Предложение Успенского было для меня неожиданным и по многим причинам заманчивым. Я состою в переписке с зарубежными научными обществами, некоторые мои работы перепечатаны на Западе, но сам я, если исключить весну сорок пятого года, ни разу не выезжал за границу. Вторая, и не менее существенная, причина: я уроженец города Парижа. Родился там и прожил до четырехлетнего возраста. В Париже на Пер-Лашез похоронена моя мать. Матери я почти не помню, и вообще о парижском периоде жизни у меня сохранились лишь смутные воспоминания, но именно теперь, в сорок девять лет, мне вдруг остро захотелось пройтись по тихой уличке Визе, найти наш дом, заглянуть во внутренний двор, где цепкая детская память поможет мне угадать наши окна, два зеленоватых окошка на третьем этаже, а затем поехать на кладбище и разыскать могилу матери.
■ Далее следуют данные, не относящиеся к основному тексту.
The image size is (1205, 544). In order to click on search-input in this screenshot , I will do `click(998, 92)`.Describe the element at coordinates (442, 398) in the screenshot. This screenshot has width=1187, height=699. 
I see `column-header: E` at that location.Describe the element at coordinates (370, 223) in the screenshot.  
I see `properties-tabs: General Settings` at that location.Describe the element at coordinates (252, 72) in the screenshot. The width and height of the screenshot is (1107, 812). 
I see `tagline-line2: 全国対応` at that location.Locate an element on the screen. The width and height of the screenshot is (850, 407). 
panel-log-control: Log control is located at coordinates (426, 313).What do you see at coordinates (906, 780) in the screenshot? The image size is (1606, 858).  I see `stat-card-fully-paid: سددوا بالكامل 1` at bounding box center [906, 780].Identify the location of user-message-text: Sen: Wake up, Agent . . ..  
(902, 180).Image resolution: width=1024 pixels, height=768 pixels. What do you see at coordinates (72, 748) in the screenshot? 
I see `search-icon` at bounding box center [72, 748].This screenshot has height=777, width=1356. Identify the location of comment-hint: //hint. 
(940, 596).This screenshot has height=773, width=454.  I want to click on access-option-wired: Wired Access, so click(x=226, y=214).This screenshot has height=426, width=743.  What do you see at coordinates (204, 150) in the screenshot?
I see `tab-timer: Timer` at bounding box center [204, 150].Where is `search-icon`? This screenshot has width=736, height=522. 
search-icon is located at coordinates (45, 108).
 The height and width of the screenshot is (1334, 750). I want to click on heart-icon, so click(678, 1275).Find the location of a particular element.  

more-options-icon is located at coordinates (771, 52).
Вся поездка, включая дорогу, заняла всего четыре дня, но вместе со сборами у меня вылетело из отпуска больше недели. Вернулся я перенасыщенный впечатлениями и очень усталый, последнюю ночь в Париже я совсем не спал и очень рассчитывал отоспаться дома. Во Внукове нас встречал заместитель Успенского Алмазов, и, чтоб не показываться в Институте, я там же всучил ему все отчетные документы. По дороге Алмазов рассказывал всякие институтские новости, но Успенский слушал его невнимательно, с хорошо знакомым мне нетерпеливым выражением, вид у него был нездоровый, но ничего особенно тревожного я не заметил. Меня довезли до стоянки такси, и еще через двадцать минут я был дома. Квартиру я нашел в образцовом порядке, тахта застелена свежим бельем, ручной попугайчик Мамаду накормлен и напоен, заглянувши в холодильник, я убедился, что тоже не забыт, мой ангел-хранитель обо всем позаботился. Я выпустил Мамаду из клетки, и произошло трогательное свидание. Мамаду не говорит (говорящего попугая я не потерпел бы), но мне приятно его чириканье, и вообще мы отлично понимаем друг друга. Рассказывают, что Иван Петрович Павлов очень сердился, когда его сотрудники говорили о животном, будто оно любит, понимает, грустит etc, для него это было изменой теории условных рефлексов. У себя в лаборатории я полностью разделяю его взгляд, но дома позволяю себе тешиться невинной иллюзией, что Мамаду в самом деле любит меня, скучает, когда меня нет, и радуется нашей встрече. Я поужинал в обществе Мамаду, с удовольствием лег в раскрытую постель, пробежал глазами газету, послушал музыку — по УКВ передавали прелестных старых итальянцев, Вивальди и, кажется, Корелли, — после чего задремал в надежде проснуться часов в семь утра и начать размеренную трудовую жизнь. Однако, как уже известно читателю, мои планы были грубо нарушены.